DATA START
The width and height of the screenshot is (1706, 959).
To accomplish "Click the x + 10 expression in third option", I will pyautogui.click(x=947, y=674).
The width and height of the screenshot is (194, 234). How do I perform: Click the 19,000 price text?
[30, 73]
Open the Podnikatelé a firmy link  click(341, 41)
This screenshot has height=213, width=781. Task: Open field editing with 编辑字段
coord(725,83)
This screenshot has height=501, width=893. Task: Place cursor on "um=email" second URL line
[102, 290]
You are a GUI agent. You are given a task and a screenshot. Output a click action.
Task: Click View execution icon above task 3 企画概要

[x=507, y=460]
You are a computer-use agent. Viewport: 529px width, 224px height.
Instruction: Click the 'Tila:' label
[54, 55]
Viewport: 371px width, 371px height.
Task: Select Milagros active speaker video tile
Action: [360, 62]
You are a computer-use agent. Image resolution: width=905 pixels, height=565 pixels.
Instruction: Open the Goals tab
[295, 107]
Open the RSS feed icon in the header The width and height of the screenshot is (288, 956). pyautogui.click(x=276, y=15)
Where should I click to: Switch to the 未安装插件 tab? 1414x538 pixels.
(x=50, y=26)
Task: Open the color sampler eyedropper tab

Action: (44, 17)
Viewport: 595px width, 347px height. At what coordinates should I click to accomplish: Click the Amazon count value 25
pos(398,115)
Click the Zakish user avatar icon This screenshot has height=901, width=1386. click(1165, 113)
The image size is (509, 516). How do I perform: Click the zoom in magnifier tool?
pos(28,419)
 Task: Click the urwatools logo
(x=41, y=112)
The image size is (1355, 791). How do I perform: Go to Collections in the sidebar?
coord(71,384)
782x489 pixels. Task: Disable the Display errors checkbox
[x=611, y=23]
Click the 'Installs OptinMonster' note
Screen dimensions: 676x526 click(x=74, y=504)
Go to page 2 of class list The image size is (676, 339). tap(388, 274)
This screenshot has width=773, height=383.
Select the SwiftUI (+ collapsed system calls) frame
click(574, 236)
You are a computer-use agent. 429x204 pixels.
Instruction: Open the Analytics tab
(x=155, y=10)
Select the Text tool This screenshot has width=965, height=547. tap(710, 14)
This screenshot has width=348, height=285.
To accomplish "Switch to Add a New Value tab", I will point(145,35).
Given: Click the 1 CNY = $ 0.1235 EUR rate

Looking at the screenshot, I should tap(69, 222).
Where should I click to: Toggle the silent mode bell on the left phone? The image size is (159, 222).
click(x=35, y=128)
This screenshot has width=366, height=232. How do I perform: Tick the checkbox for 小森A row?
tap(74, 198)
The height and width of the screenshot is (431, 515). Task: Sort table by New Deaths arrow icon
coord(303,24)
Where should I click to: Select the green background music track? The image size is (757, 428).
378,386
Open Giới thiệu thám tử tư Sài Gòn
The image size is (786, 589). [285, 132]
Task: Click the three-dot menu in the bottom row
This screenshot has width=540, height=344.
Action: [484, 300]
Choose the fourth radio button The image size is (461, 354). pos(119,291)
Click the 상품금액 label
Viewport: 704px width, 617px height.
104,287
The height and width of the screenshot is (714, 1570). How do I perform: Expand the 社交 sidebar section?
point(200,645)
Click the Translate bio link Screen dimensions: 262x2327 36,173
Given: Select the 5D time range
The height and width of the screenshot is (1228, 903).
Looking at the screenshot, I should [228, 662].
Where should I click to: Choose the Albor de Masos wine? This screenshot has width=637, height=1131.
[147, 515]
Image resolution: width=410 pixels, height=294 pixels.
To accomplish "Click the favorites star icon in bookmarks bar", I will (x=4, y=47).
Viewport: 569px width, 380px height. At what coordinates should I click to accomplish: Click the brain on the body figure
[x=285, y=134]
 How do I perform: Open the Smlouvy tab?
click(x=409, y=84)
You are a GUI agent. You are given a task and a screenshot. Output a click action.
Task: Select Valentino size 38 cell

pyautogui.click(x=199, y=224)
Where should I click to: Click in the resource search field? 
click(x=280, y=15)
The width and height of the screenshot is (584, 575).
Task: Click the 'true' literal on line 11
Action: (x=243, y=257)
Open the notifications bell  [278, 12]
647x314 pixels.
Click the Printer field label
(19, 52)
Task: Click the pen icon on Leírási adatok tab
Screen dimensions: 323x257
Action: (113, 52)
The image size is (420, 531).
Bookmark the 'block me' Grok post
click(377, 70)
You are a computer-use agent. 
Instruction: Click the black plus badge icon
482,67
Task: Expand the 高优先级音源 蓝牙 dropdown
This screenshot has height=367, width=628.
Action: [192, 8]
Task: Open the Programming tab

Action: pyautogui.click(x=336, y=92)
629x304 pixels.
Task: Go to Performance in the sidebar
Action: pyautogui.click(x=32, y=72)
DATA END
== YOUR GOAL ==
Look above for the line containing "Bookmark the 'block me' Grok post". Return it and each line after it exactly, through the last line, and nothing more.

== EXERCISE RESPONSE ==
Bookmark the 'block me' Grok post
click(377, 70)
You are a computer-use agent. 
Instruction: Click the black plus badge icon
482,67
Task: Expand the 高优先级音源 蓝牙 dropdown
This screenshot has height=367, width=628.
Action: [192, 8]
Task: Open the Programming tab

Action: pyautogui.click(x=336, y=92)
629x304 pixels.
Task: Go to Performance in the sidebar
Action: pyautogui.click(x=32, y=72)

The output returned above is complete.